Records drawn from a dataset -
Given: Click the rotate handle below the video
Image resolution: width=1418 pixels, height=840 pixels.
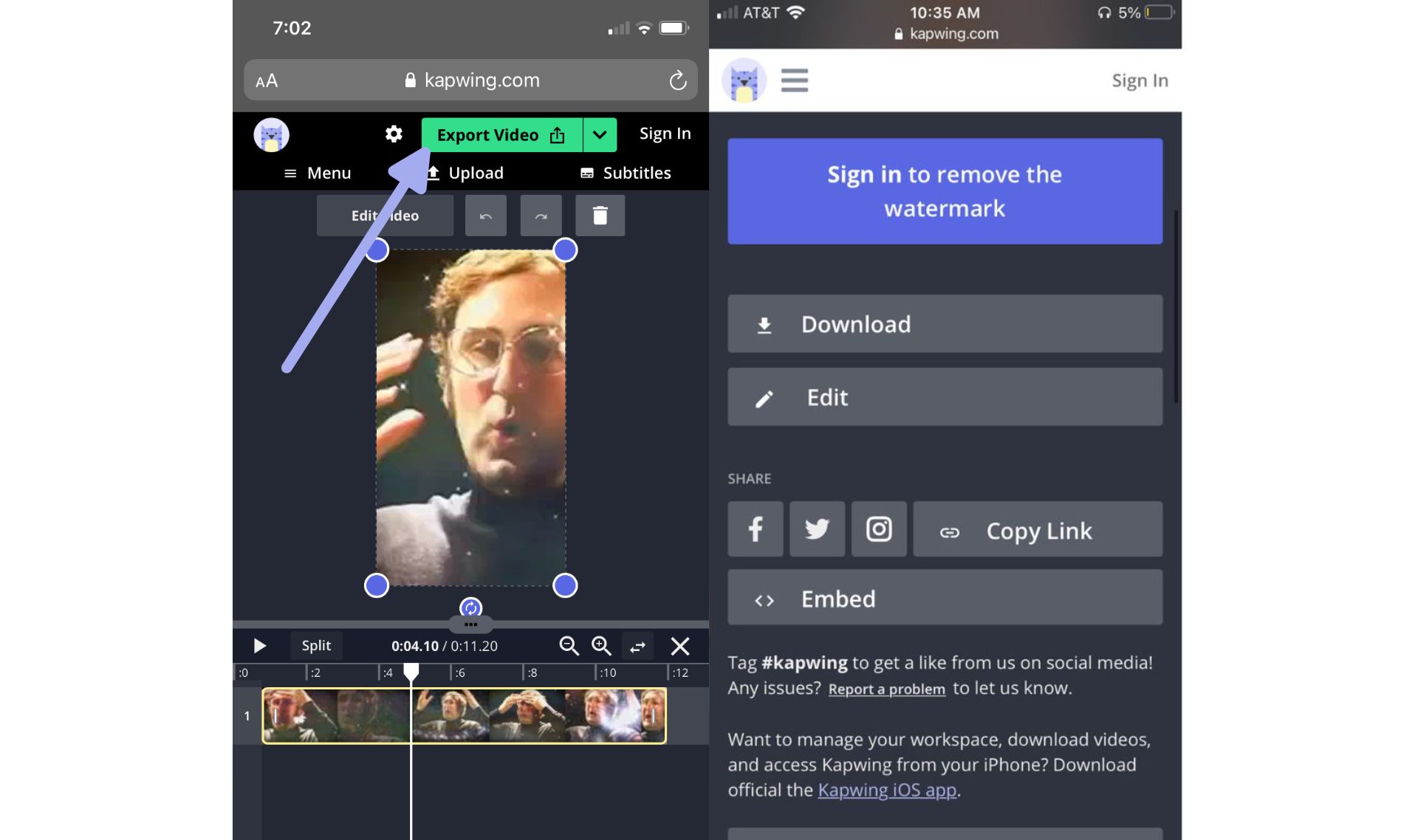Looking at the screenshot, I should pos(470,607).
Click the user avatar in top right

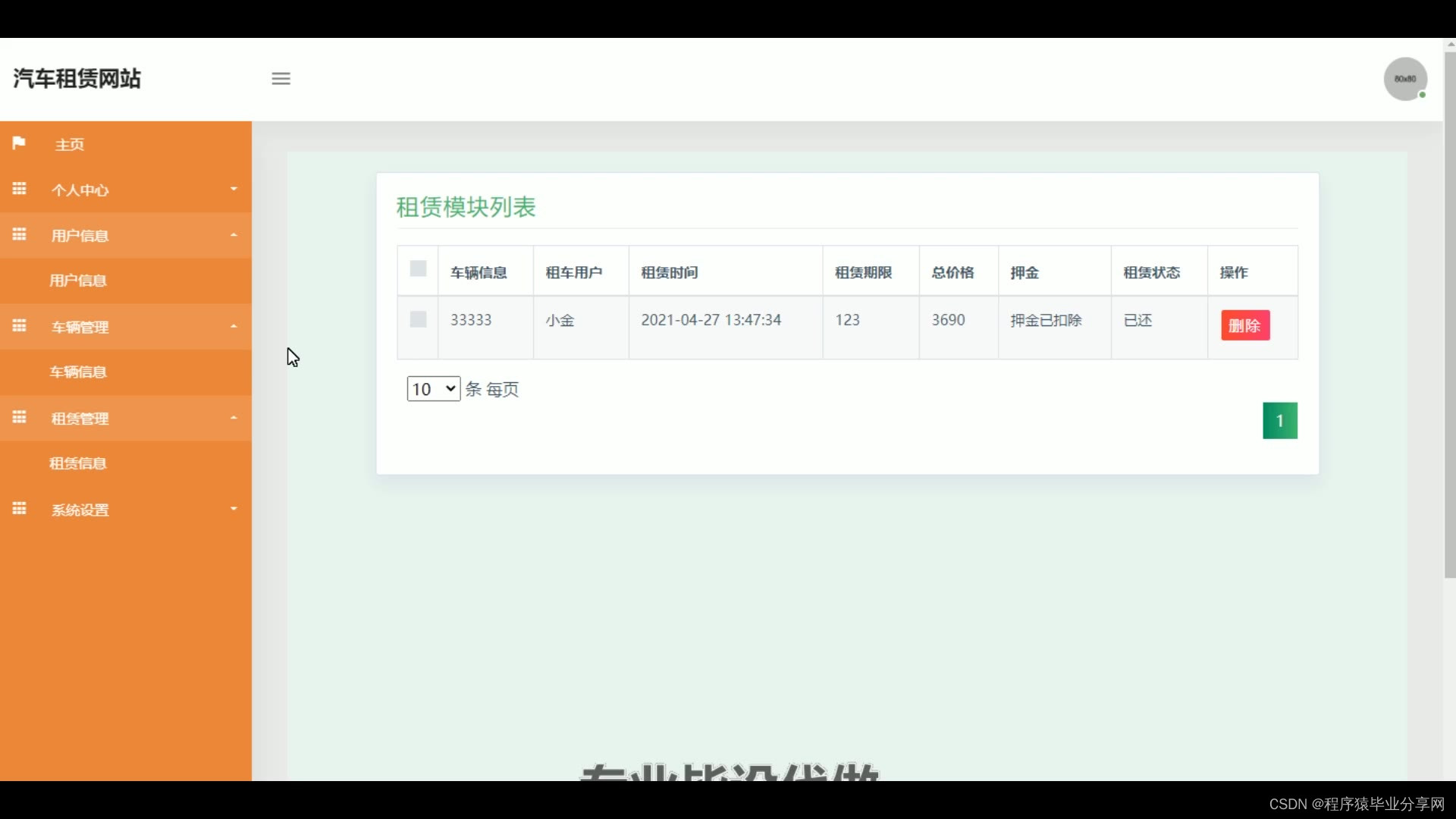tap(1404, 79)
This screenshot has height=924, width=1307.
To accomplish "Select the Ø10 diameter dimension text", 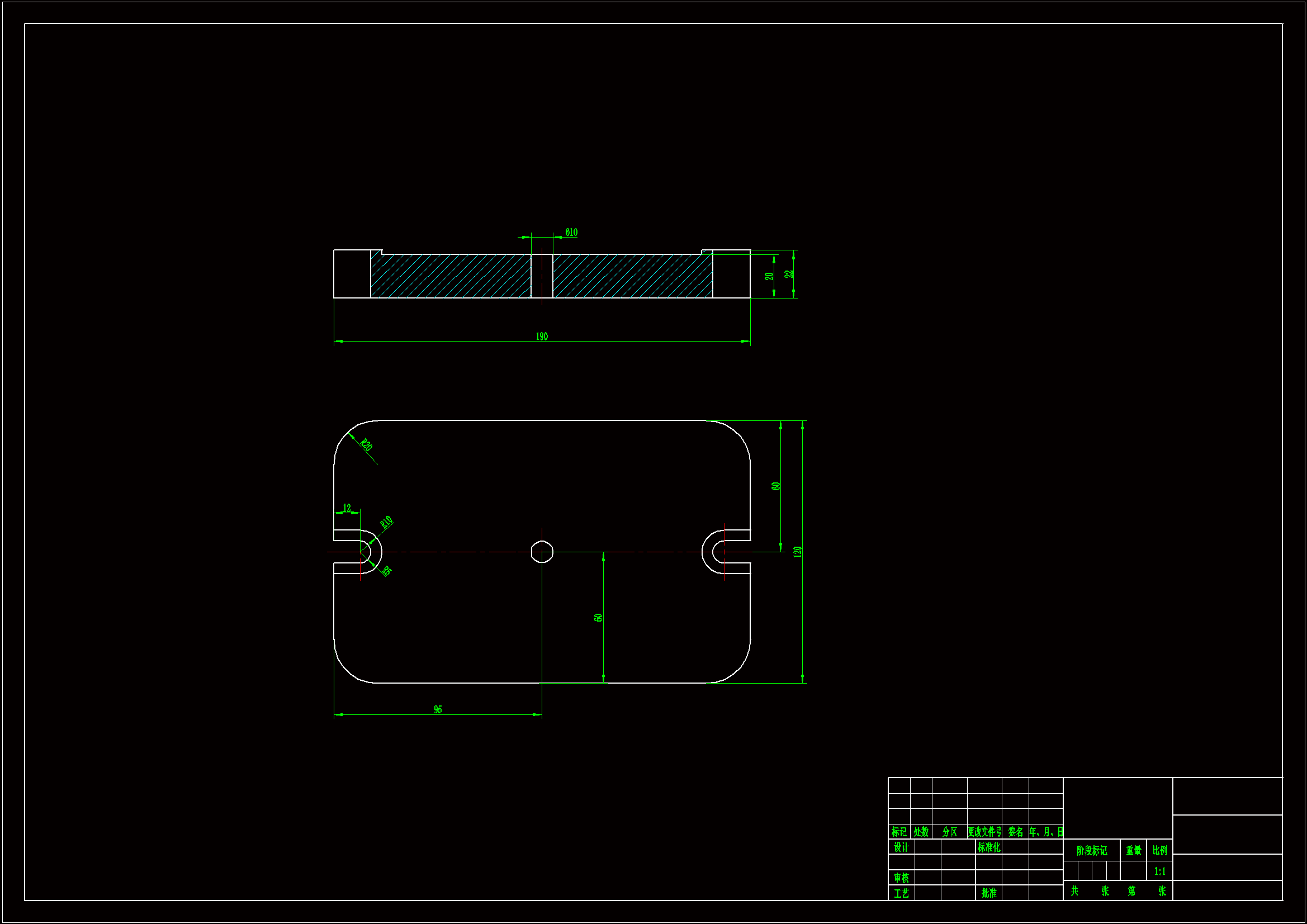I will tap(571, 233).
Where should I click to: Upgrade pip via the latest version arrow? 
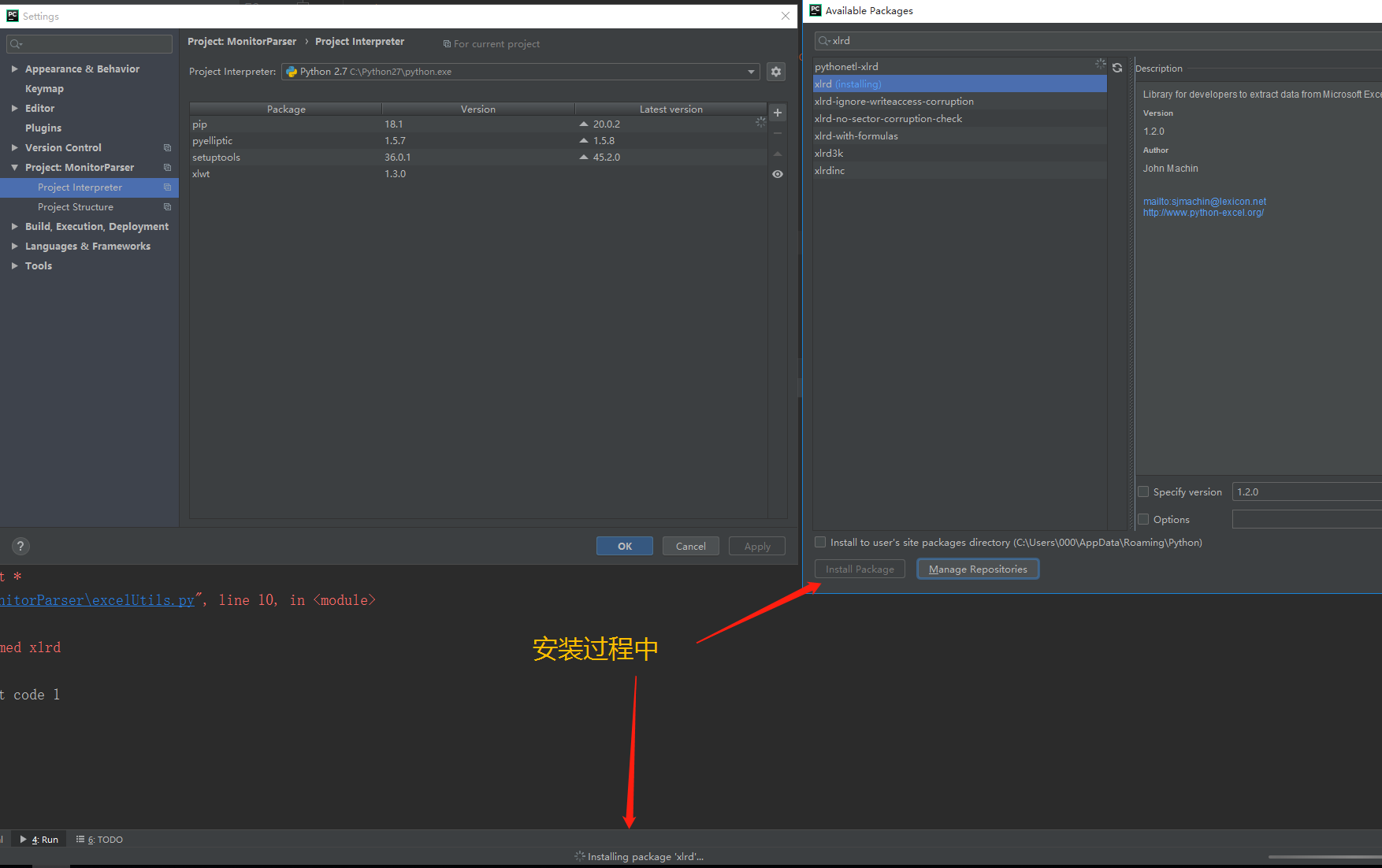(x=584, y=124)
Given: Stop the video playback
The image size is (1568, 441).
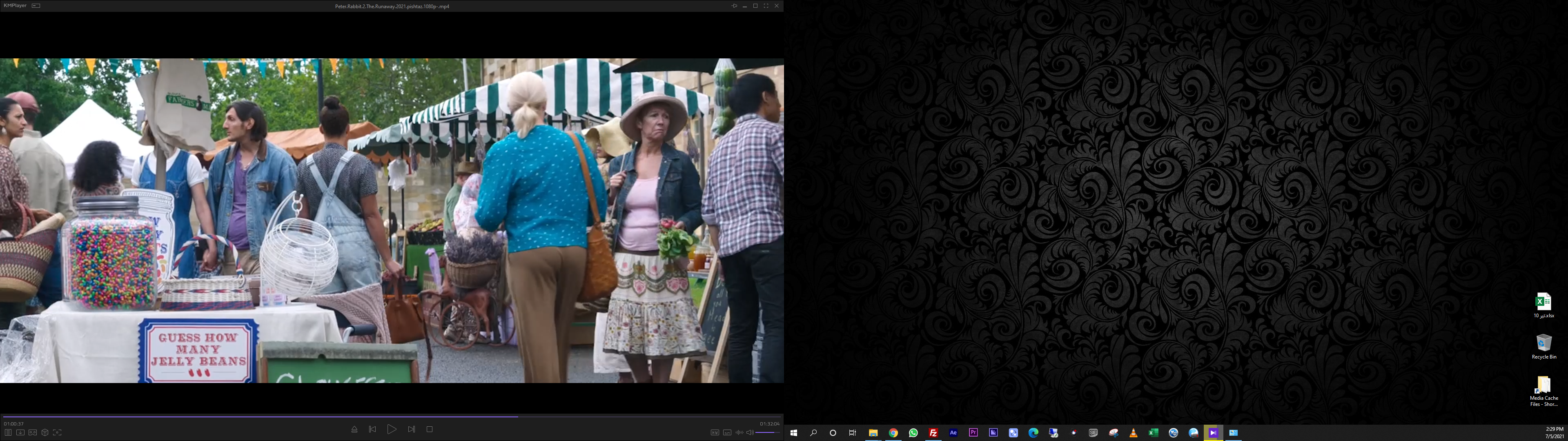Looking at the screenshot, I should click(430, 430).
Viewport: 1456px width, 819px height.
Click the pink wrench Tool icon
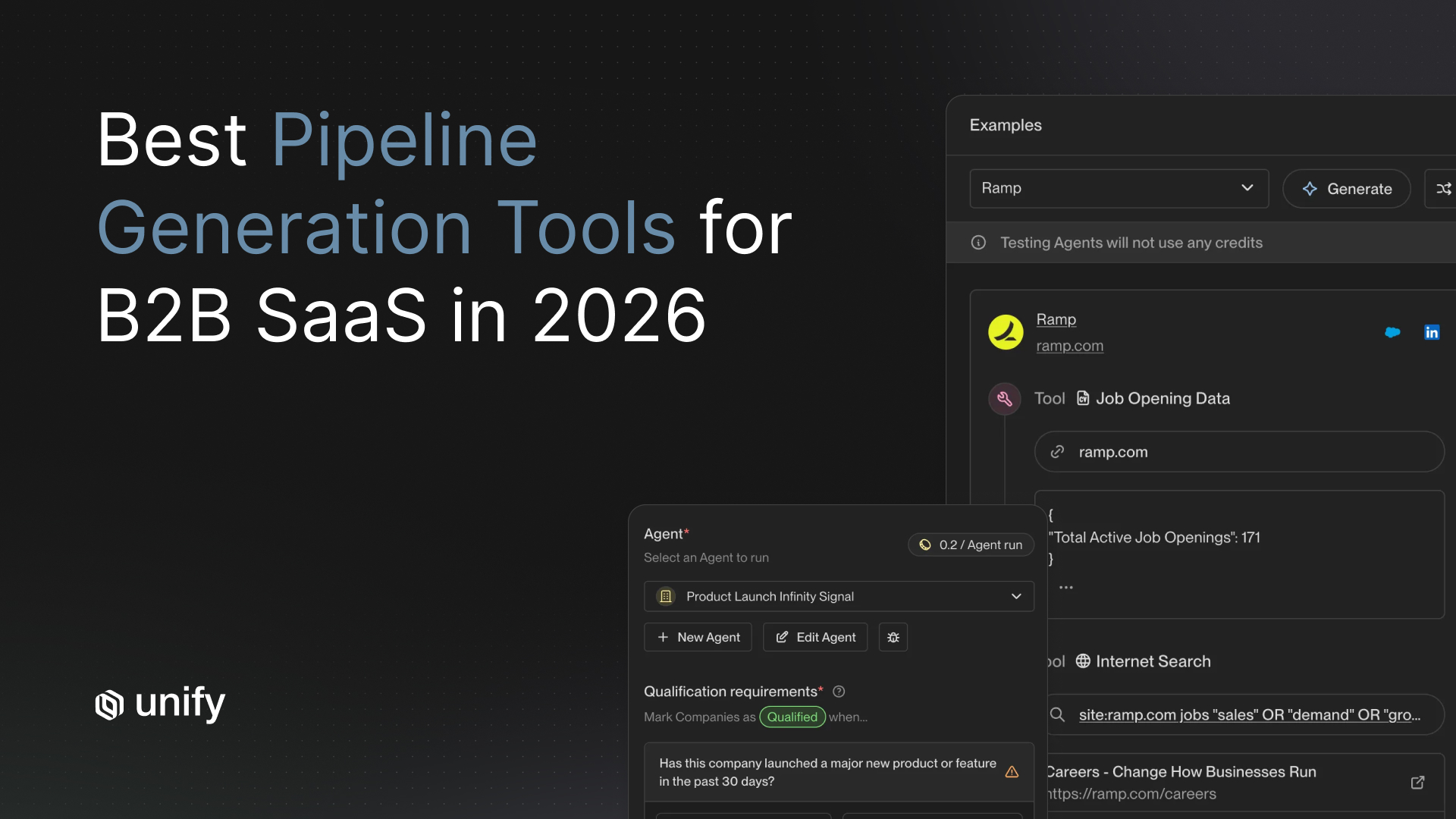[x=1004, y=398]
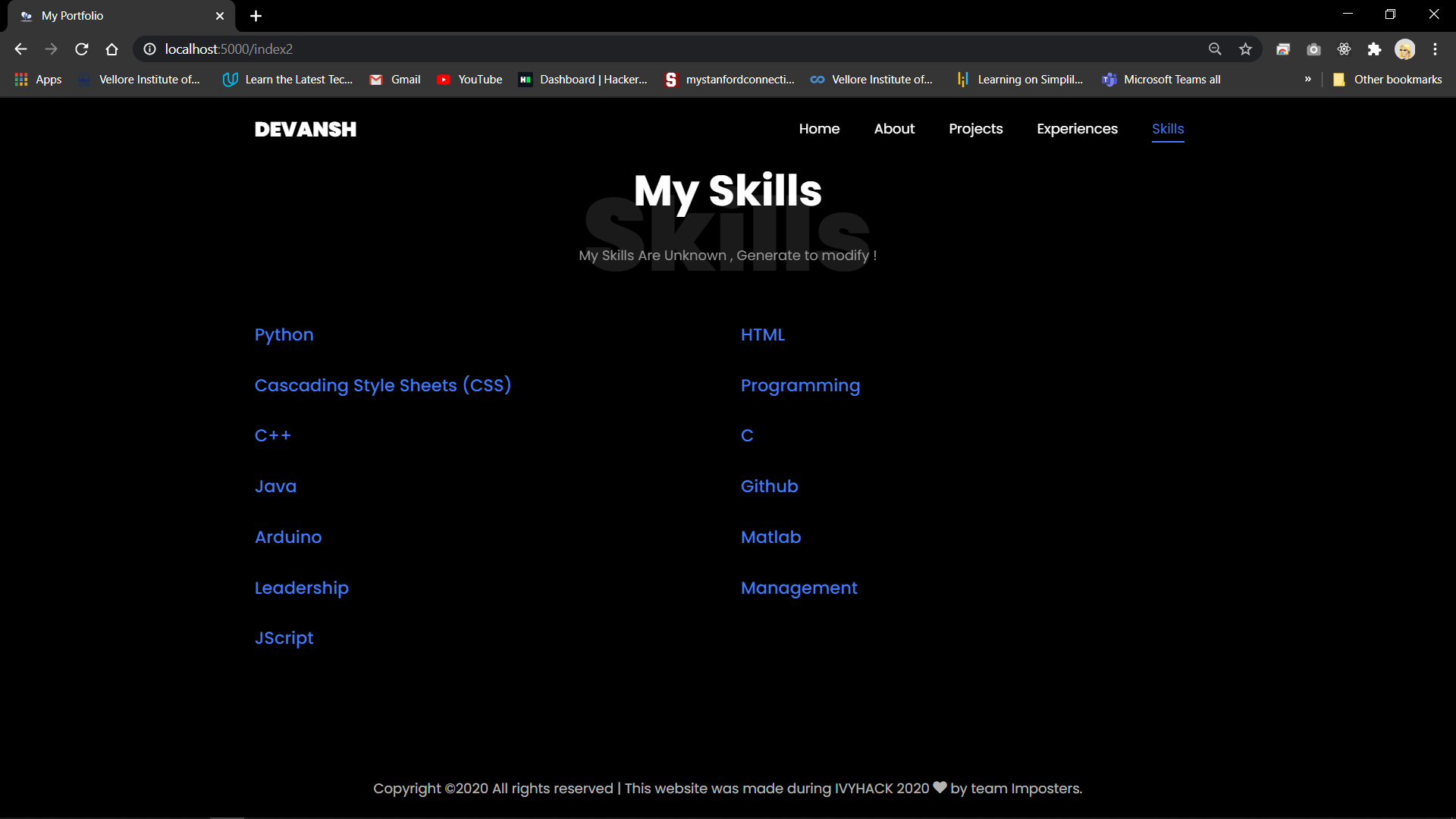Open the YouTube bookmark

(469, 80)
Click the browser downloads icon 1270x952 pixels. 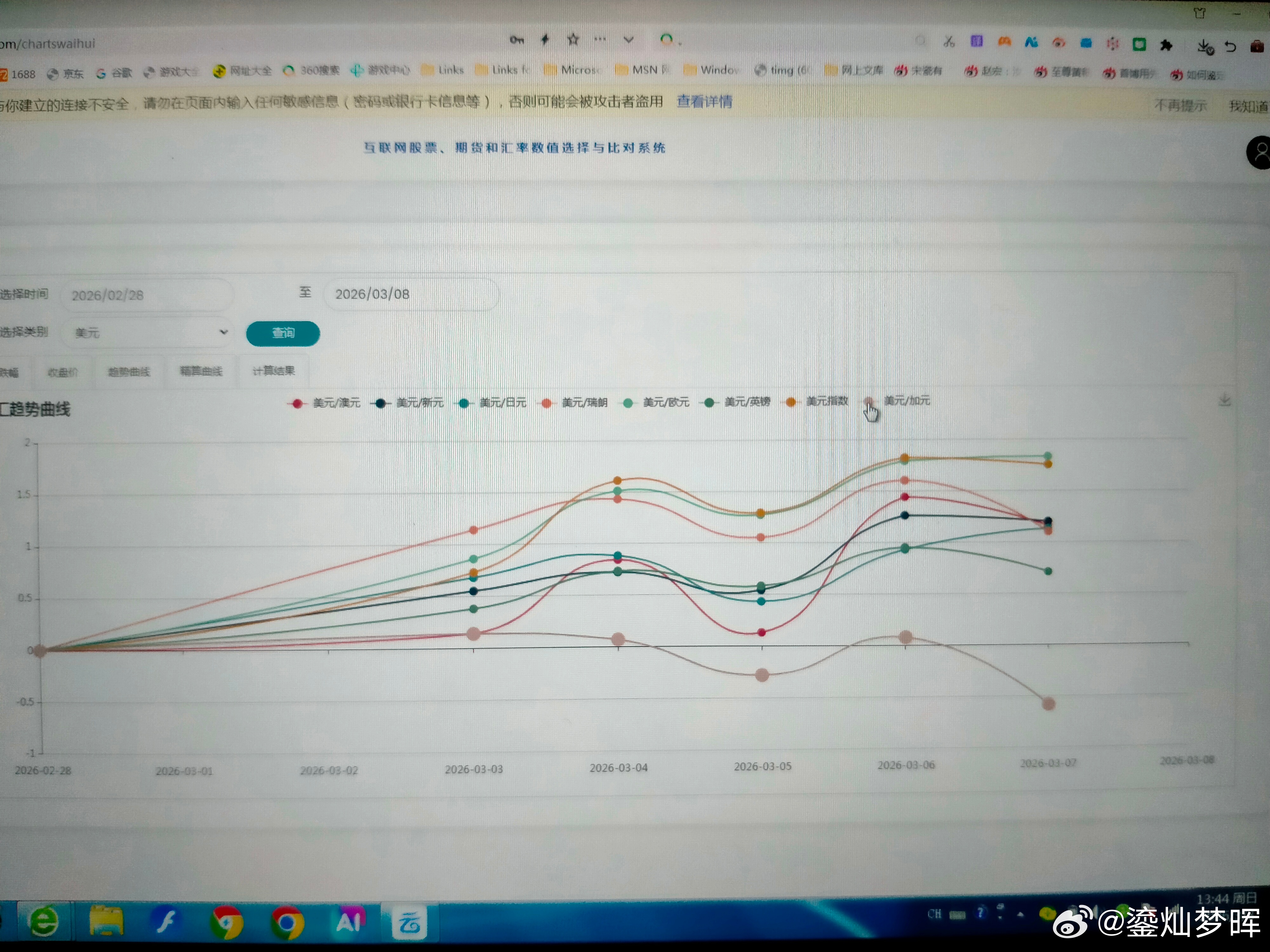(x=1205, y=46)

WHAT YOU ARE ASKED TO DO -
Each line that includes the string "Given" should be copied from the data.

SOLUTION BELOW -
Given: Click the rotate handle below the video
Given: Stop the video playback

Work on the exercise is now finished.